June Yong Lee
Department of Organismic and Evolutionary Biology
Museum of Comparative Zoology
26 Oxford Street
Tel : 617-496-9389 (Office)
Fax : 617-495-5667
Email : firstname.lastname@example.org
M.S. Biological Sciences, Seoul National University, 2005
B.A. Forest Resources, Seoul National University, 2002
My main interest has been how sexual selection has shaped the evolution of male traits that usually reduce their fitness. According to Darwin-Fisher theory of sexual selection, we would expect that the extreme secondary sexual characters seen in the males can evolve because female mating preferences cause the more elaborate males to obtain more mates. This phenomenon is also observed in an extended phenotype, such as the nest of the black-billed magpie. Pica pica sericea. Female magpies prefer a male that builds a bigger nest, and tend to lay more eggs as nest size increases. For my master thesis, I studied how sexual selection has interacted with natural selection on their nest size.
For Ph.D research at Harvard, I am going to focus more on genetic mechanisms of sexual selection. Among suggested theories, two-locus model has been widely used and improved by many researchers. Two genetic loci of this model are a P locus that determines the female mating preference and a T locus that governs a trait expressed only in males. This theory explains that these two loci are enough to make a deleterious male trait to evolve. Even though the theory explains underlying genetics of sexual selection as simple as two-locus, most empirical studies were limited in comparison between taxa in phylogenetic tree using indirect methods and are still at early stage. In order to make a further step, I am going to find candidate genes responsible for sexual selection, and then figure out how the expression of those genes influences behaviors. To achieve this goal, I am going to use the Red-backed fairywren, Malurus melanocephalus. This species shows a quite amazing dimorphism in sexes and extraordinary characteristics that do not occur in other groups, such as reversed sexual dimorphism and approximately four-year delay in developing nuptial plumage. In addition, the Family Maluridae to which red-backed fairywren belongs makes my research more interesting due to its interesting evolutionary patterns: co-operative breeding, sexual dimorphism, a high rate of extra pair copulation and petal carrying behaviors for inter-sexual display during breeding season. I have recently published on their phylogeography to obtain abetter understanding of their evolutionary history (Lee and Edwards 2008). With 30 newly developed anonymous markers, I estimated genetic diversity and demographic information about this species, which will be used as a background to gene expression studies I am planning. I have recently used some of these markers to estimate the phylogenetic relationships of species in the family. I will then compare these patterns at neutral loci with those under natural selection as judged by analysis of gene expression in gonads.

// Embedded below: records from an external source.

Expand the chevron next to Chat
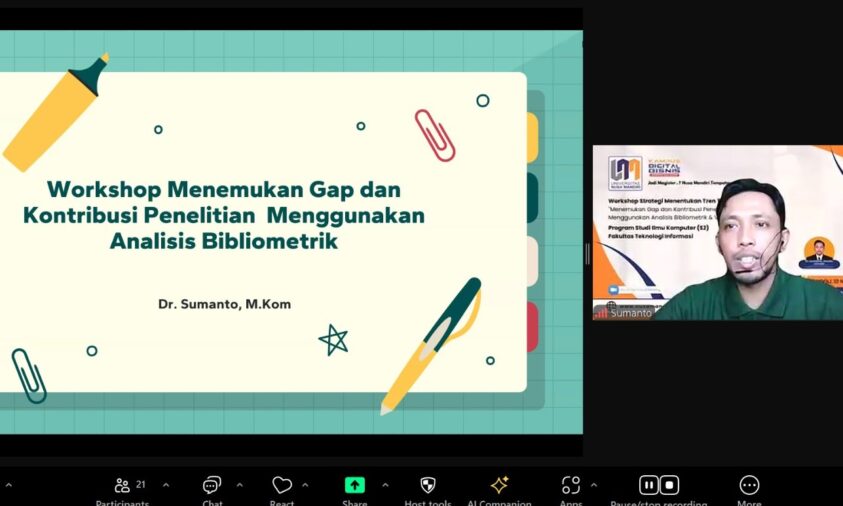843x506 pixels. pos(240,485)
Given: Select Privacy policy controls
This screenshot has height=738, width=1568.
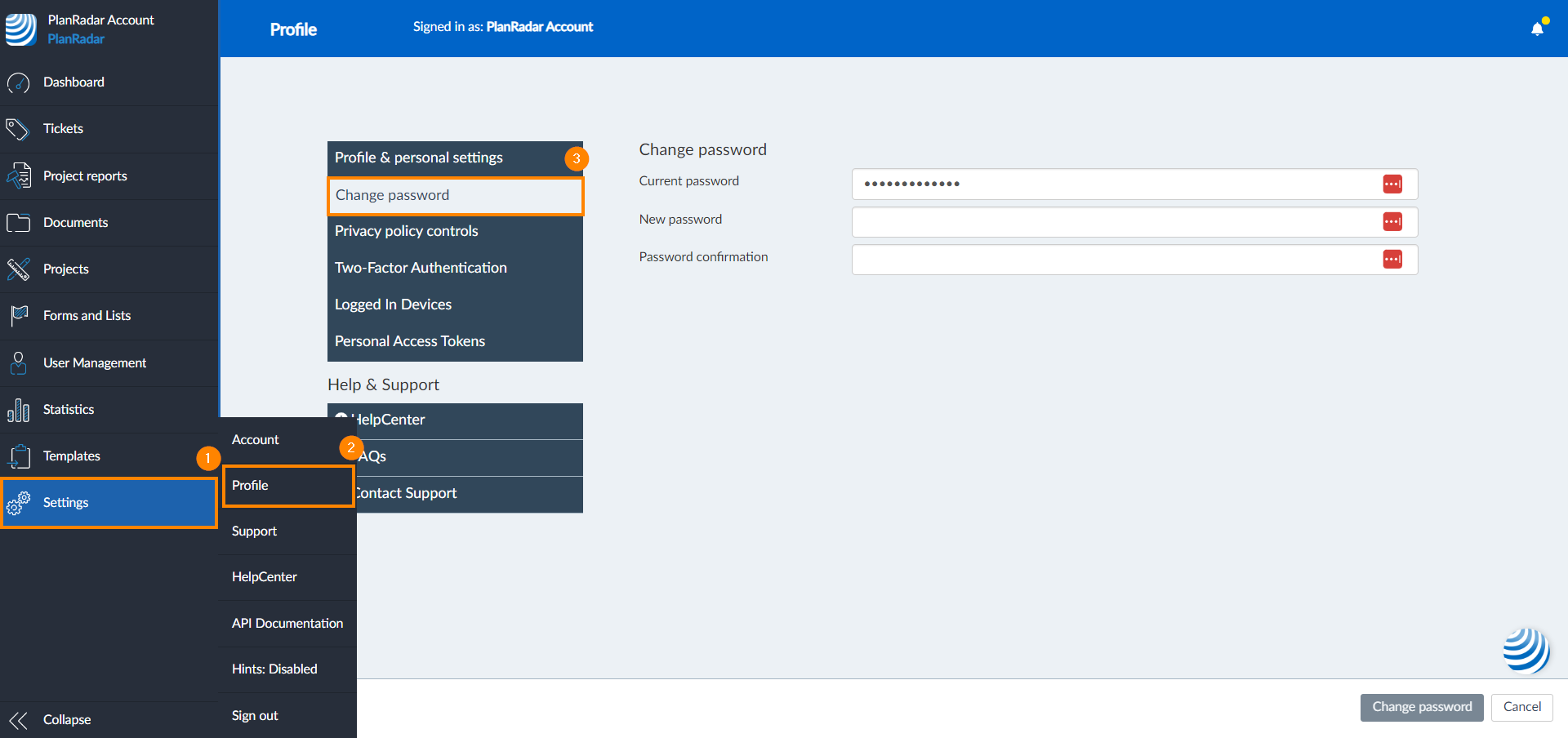Looking at the screenshot, I should pyautogui.click(x=407, y=231).
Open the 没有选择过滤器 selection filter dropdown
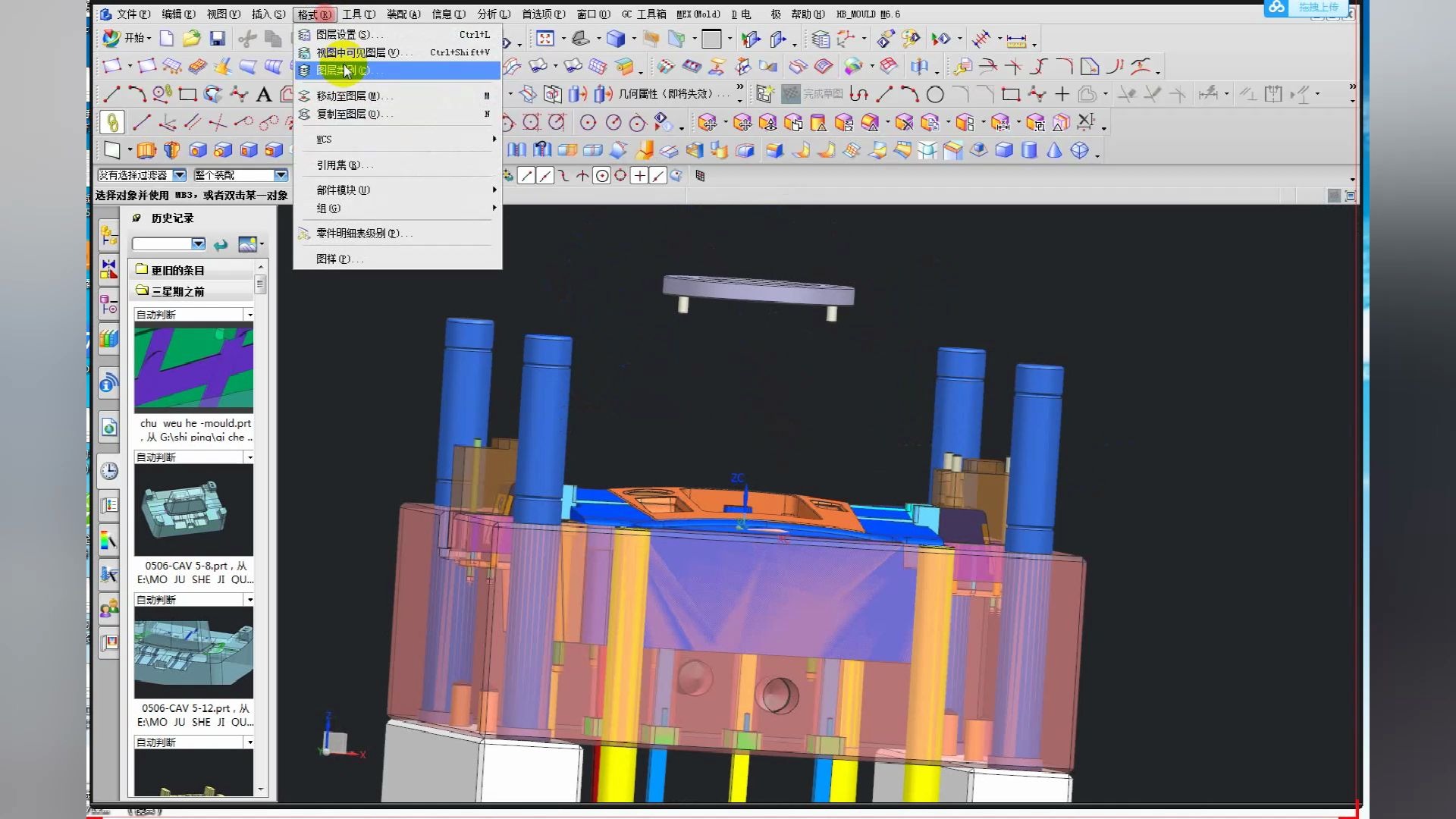The image size is (1456, 819). [180, 175]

June Yong Lee 2005 ‘Compromises between natural and sexual selection in the black-billed magpie Pica pica sericea nest’ Master'sThesis, Seoul National University.
Lee, J. Y. and S. V. Edwards. 2008. Divergence across Australia's Carpentarian barrier: Statistical phylogeography of the Red-backed Fairy Wren (Malurus melanocephalus) Evolution 62: 3117-3134.
Balakrishnan, C.N., Lee J. Y. and Edwards, S. V. 2010. Shared genetic polymorphisms among species: causes, challenges and opportunities for inferring evolutionary history In press In: From Field Observations to Mechanisms. A Program in Evolutionary Biology. (Eds., Peter and Rosemary Grant), Princeton University Press, Princeton, NJ.